Goruppi S, Ruaro E, Varnum B, Schneider C
L.N.C.I.B. Laboratorio Nazionale Consorzio Interuniversitario Biotecnologie AREA Science Park, Trieste, Italy.
Oncogene. 1999 Jul 22;18(29):4224-36. doi: 10.1038/sj.onc.1202788.
Gas6 is a growth factor membrane of the vitamin K-dependent family of proteins which is preferentially expressed in quiescent cells. Gas6 was identified as the ligand for Axl tyrosine kinase receptor family. Consistent with this, Gas6 was previously reported to induce cell cycle re-entry of serum-starved NIH3T3 cells and to prevent cell death after complete growth factor withdrawal, the survival effect being uncoupled from Gas6-induced mitogenesis. We have previously demonstrated that both Gas6 mitogenic and survival effects are mediated by Src and the phosphatidylinositol3-OH kinase (PI3K). Here we report that Ras is required for Gas6 mitogenesis but is dispensable for its survival effect. Gas6-induced survival requires the activity of the small GTPases of the Rho family, Rac and Rho, together with the downstream kinase Pak. Overexpression of the respective dominant negative constructs abrogates Gas6-mediated survival functions. Addition of Gas6 to serum starved cells results in the activation of AKT/PKB and in the phosphorylation of the Bcl-2 family member, Bad. By ectopic expression of a catalytically inactive form of AKT/PKB, we demonstrate that AKT/PKB is necessary for Gas6-mediated survival functions. We further show evidence that Gas6 stimulation of serum starved NIH3T3 cells results in a transient ERK, JNK/SAPK and p38 MAPK activation. Blocking ERK activation did not influence Gas6-induced survival, suggesting that such pathway is not involved in Gas6 protection from cell death. On the contrary we found that the late constitutive increase of p38 MAPK activity associated with cell death was downregulated in Gas6-treated NIH3T3 cells thus suggesting that Gas6 might promote survival by interfering with this pathway. Taken together the evidence here provided identity elements involved in Gas6 signalling more specifically elucidating the pathway responsible for Gas6-induced cell survival under conditions that do not allow cell proliferation.
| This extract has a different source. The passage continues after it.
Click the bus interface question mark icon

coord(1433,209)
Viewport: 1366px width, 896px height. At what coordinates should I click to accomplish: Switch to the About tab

Gas6是维生素K依赖性蛋白家族的一种生长因子膜蛋白,在静止细胞中优先表达。Gas6被鉴定为Axl酪氨酸激酶受体家族的配体。与此一致的是,先前有报道称Gas6可诱导血清饥饿的NIH3T3细胞重新进入细胞周期,并在完全撤除生长因子后防止细胞死亡,其存活效应与Gas6诱导的有丝分裂无关。我们先前已证明,Gas6的促有丝分裂和存活效应均由Src和磷脂酰肌醇3 - OH激酶(PI3K)介导。在此我们报告,Ras是Gas6促有丝分裂所必需的,但对其存活效应则是可有可无的。Gas6诱导的存活需要Rho家族的小GTP酶Rac和Rho以及下游激酶Pak的活性。各自显性负性构建体的过表达消除了Gas6介导的存活功能。向血清饥饿细胞中添加Gas6会导致AKT/PKB激活以及Bcl - 2家族成员Bad的磷酸化。通过异位表达催化失活形式的AKT/PKB,我们证明AKT/PKB是Gas6介导的存活功能所必需的。我们进一步表明,Gas6刺激血清饥饿的NIH3T3细胞会导致ERK、JNK/SAPK和p38 MAPK的短暂激活。阻断ERK激活并不影响Gas6诱导的存活,这表明该途径不参与Gas6对细胞死亡的保护作用。相反,我们发现与细胞死亡相关的p38 MAPK活性的晚期组成性增加在Gas6处理的NIH3T3细胞中被下调,因此表明Gas6可能通过干扰该途径来促进存活。综上所述,这里提供的证据确定了Gas6信号传导中涉及的元件,更具体地阐明了在不允许细胞增殖的条件下负责Gas6诱导细胞存活的途径。